SmartBrief is partnering with Big Think to create a weekly video spotlight in SmartBrief on Leadership called “VIP Corner: Video Insights Powered by Big Think.” This week, we’re featuring Julia Galef, president of the Center for Applied Rationality.

The Center for Applied Rationality uses research about how humans reason and make decisions and about errors that occur during those events to teach people how they can improve decision making, Galef says. Rationality is “a significant public good” that should be more widespread across society, she says.

One reason CFAR began was to spread techniques that help people improve decision making and participate in more rational thinking, because “society would look very different” if rational thinking were a more common practice, Galef says. She says that with more rationality, constituents would question politicians’ claims and demand more evidence, money would be better spent within society and people would be more aware of bias.

Galef cites the “commitment effect” as a cognitive bias that affects many people when they are making decisions. The effect causes people to hold onto a plan even after it has stopped working or has become destructive because they do not want the plan or time put into it to go to waste. Techniques such as “looking at a problem as if you were an outsider” can help people move past such roadblocks, she says.

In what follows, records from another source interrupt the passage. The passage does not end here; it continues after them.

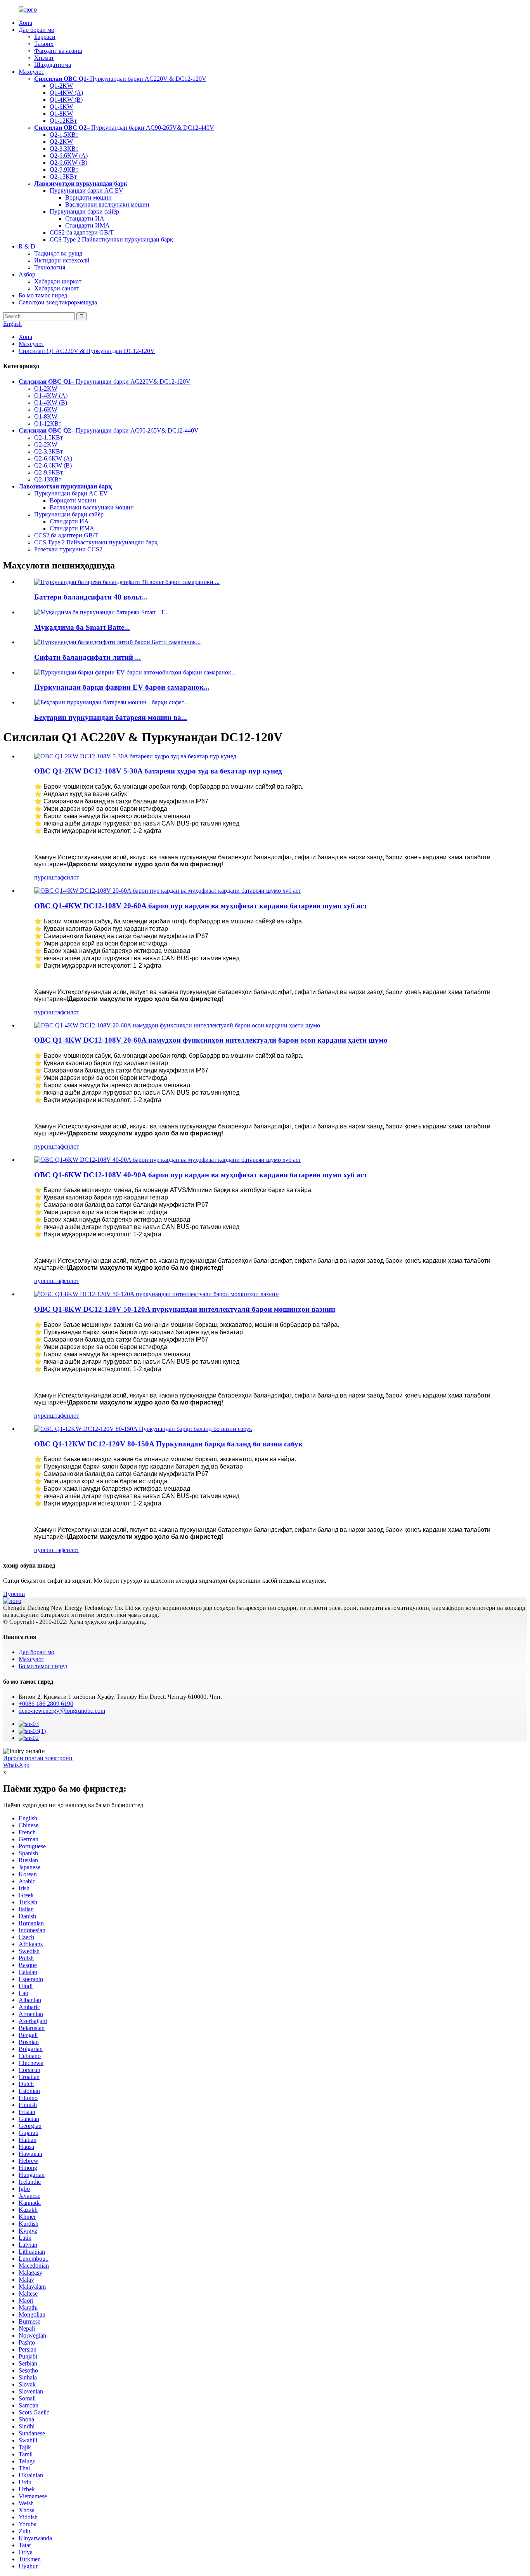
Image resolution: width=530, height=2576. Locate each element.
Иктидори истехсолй (62, 260)
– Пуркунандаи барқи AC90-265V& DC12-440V (124, 127)
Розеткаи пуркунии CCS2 (68, 549)
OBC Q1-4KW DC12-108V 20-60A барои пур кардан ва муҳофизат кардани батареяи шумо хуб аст (200, 906)
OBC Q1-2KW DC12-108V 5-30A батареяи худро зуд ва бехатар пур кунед (158, 771)
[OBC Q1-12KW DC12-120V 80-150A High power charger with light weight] (143, 1428)
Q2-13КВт (63, 176)
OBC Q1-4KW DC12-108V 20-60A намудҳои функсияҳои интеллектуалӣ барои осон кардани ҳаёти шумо (211, 1040)
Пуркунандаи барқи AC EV (86, 190)
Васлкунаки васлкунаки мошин (107, 204)
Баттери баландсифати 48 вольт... (91, 597)
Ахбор (27, 274)
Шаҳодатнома (52, 64)
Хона (25, 22)
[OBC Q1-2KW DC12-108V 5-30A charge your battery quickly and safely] (135, 756)
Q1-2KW (61, 85)
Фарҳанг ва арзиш (58, 50)
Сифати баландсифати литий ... (87, 657)
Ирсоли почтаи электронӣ (38, 1758)
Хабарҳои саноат (56, 288)
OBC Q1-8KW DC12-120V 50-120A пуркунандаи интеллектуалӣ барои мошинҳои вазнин (184, 1309)
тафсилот (67, 877)
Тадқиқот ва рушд (58, 253)
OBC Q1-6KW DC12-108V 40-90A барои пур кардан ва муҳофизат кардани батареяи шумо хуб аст (200, 1175)
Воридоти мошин (88, 197)
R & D (27, 246)
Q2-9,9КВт (64, 169)
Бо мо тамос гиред (43, 295)
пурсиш (44, 877)
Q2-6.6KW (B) (68, 162)
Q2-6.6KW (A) (69, 155)
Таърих (44, 43)
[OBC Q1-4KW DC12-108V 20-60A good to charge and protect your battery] (167, 890)
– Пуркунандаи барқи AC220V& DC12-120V (105, 381)
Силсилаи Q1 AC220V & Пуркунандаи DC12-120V (87, 351)
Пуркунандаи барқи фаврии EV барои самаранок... (122, 687)
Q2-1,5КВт (64, 134)
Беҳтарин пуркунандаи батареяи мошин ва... (110, 717)
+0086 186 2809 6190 (46, 1703)
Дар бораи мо (36, 29)
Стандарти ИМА (87, 225)
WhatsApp (16, 1765)
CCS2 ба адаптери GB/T (82, 232)
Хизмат (44, 57)
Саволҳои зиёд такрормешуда (58, 302)
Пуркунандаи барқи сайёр (84, 211)
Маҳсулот (31, 71)
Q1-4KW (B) (66, 99)
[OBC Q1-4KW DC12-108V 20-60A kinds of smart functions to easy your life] (177, 1025)
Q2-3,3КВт (64, 148)
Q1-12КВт (63, 120)
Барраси (44, 36)
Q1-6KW (61, 106)
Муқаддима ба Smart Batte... (82, 627)
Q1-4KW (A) (66, 92)
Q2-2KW (61, 141)
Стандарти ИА (84, 218)
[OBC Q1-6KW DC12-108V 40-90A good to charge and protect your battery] (167, 1159)
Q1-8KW (61, 113)
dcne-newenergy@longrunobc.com (62, 1710)
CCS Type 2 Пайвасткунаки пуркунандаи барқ (111, 239)
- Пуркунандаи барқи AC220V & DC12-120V (120, 78)
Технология (49, 267)
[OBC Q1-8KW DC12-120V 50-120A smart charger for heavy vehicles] (156, 1294)
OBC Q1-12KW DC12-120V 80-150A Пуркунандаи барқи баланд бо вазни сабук (168, 1444)
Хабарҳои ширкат (57, 281)
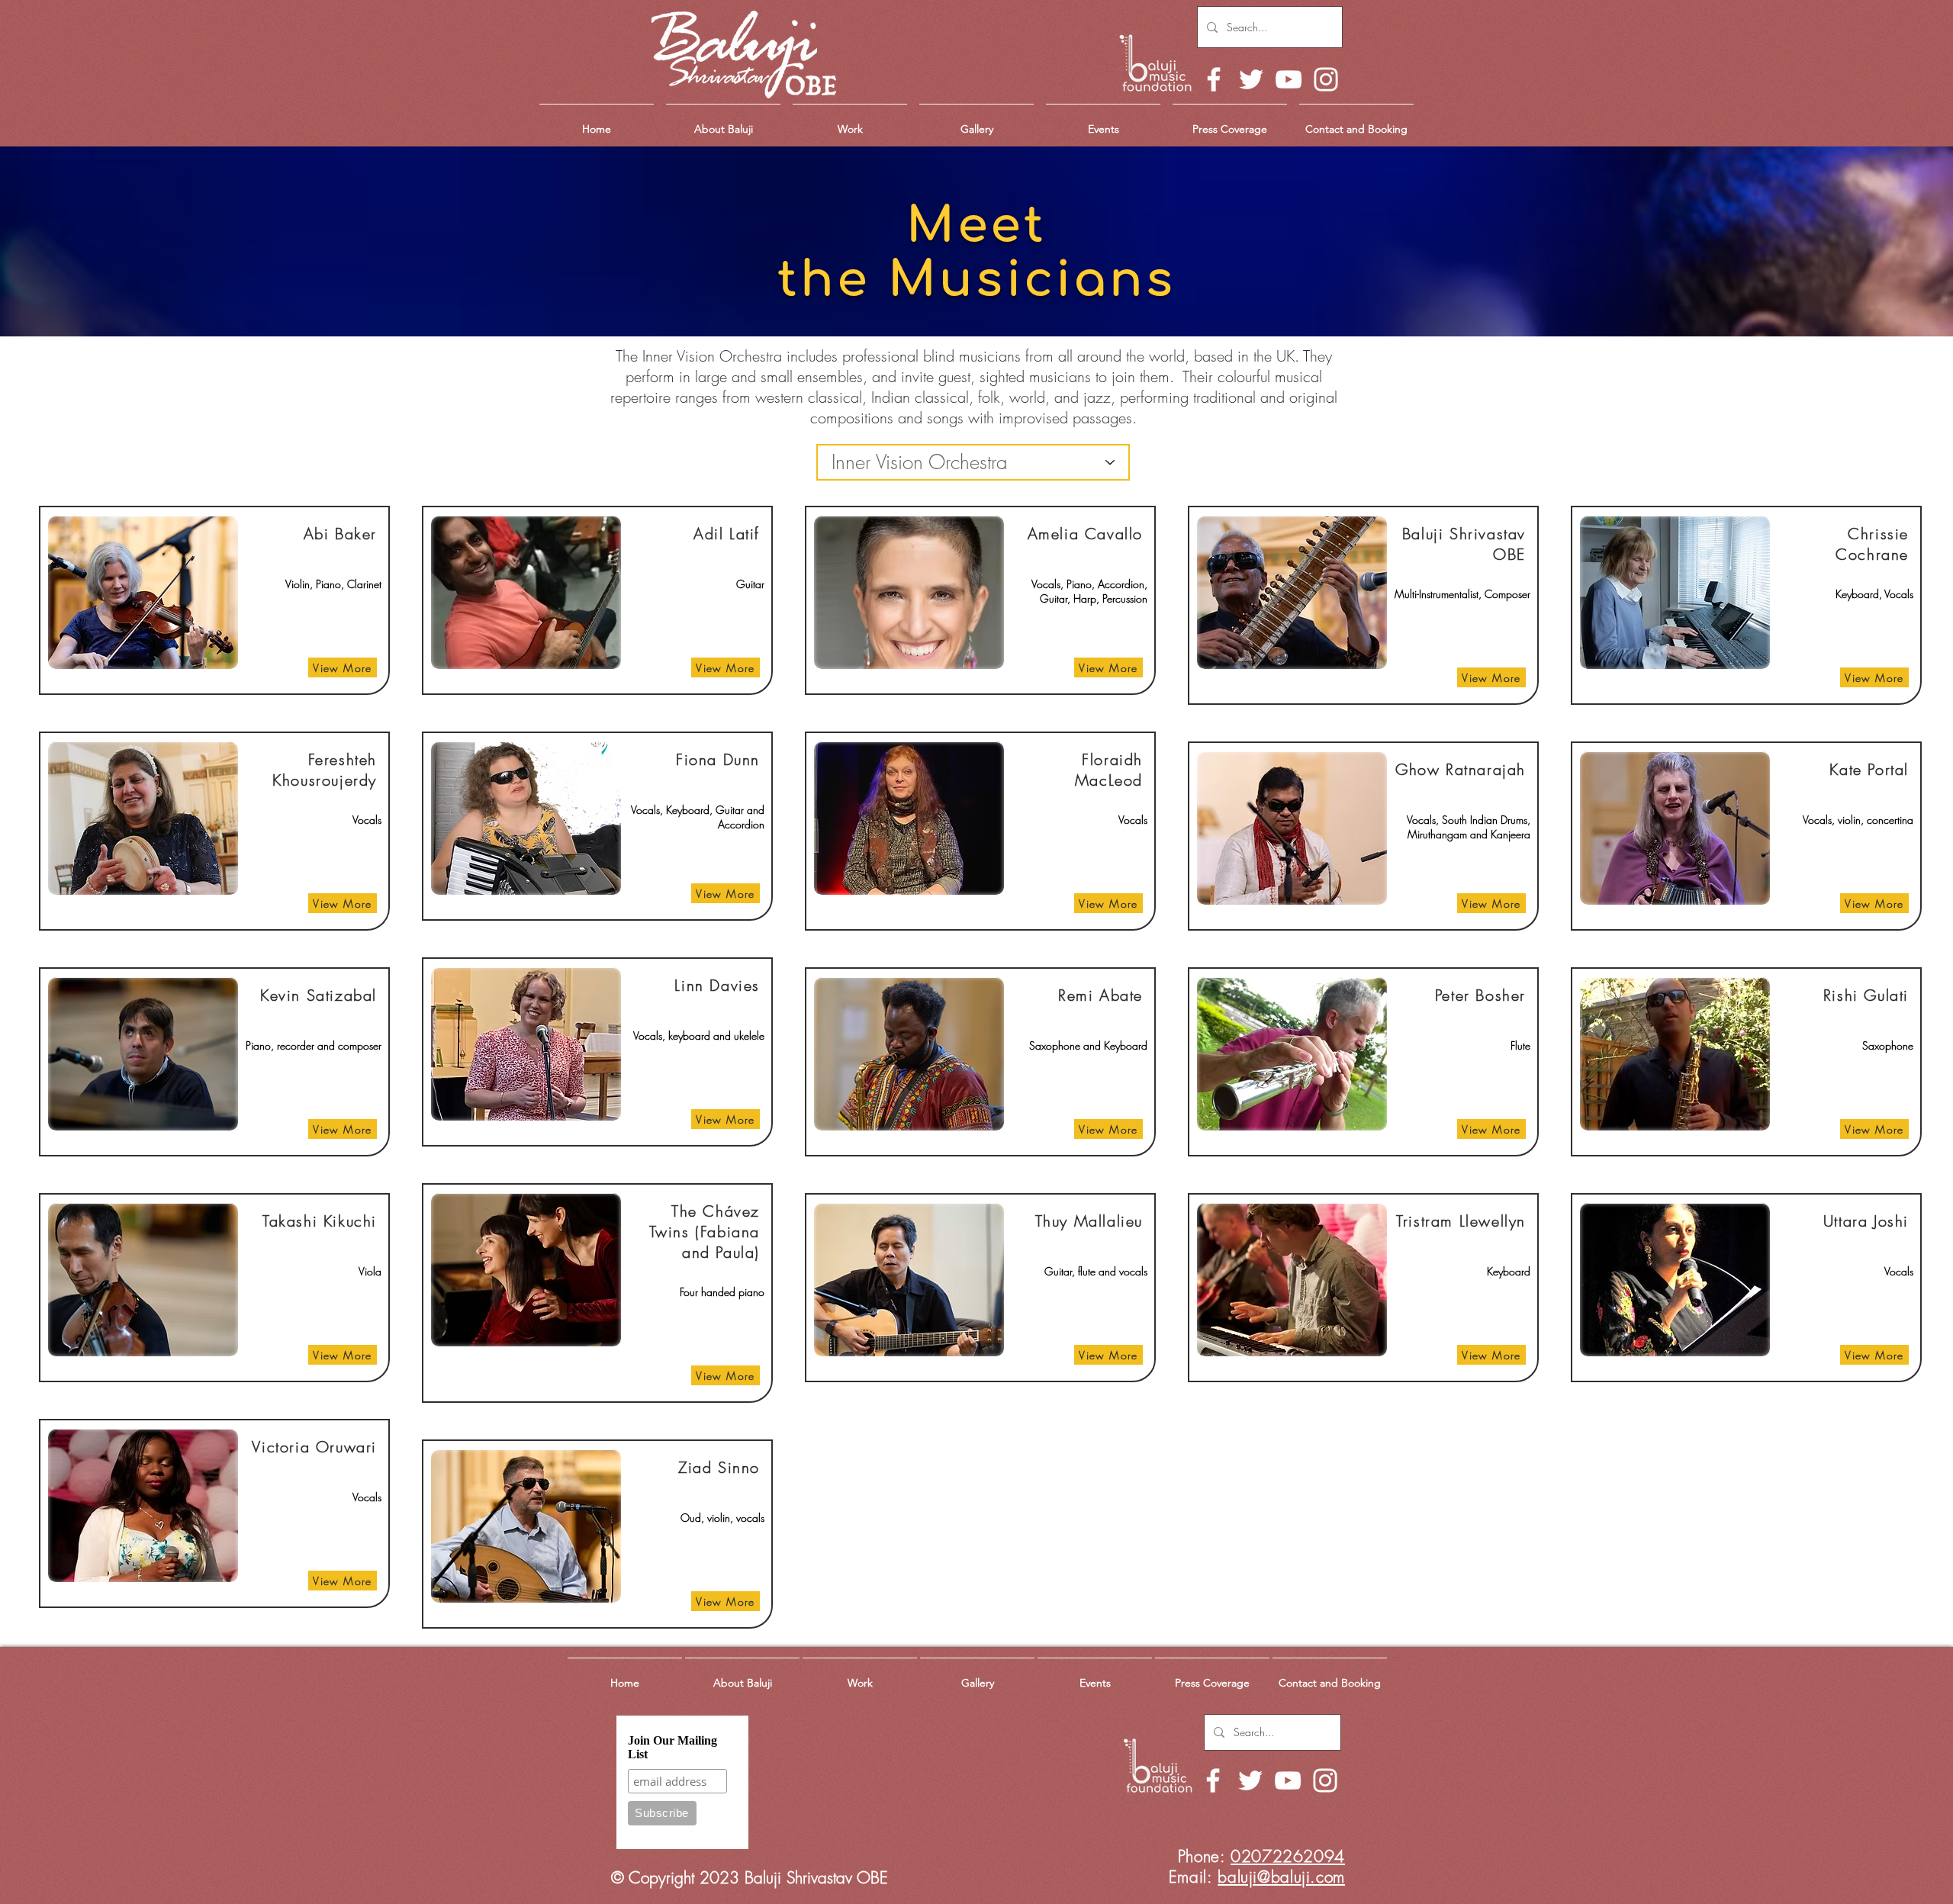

Intel is a prime example of how looking at a problem from the outside can help people avoid the commitment effect, Galef says. In 1985, the company was invested in manufacturing memory chips, but when the co-founders considered how they were losing money every year, they asked themselves what a new CEO would do. They decided that the new CEO would abandon the memory business, so that’s what they did, leading the company to success. “So at the Center for Applied Rationality, we’re taking that research, teaching people about the biases, where they occur, when we’re vulnerable to biases and then teaching them simple and easy mental habits like looking at a problem as if you’re an outsider to overcome those biases,” Galef says.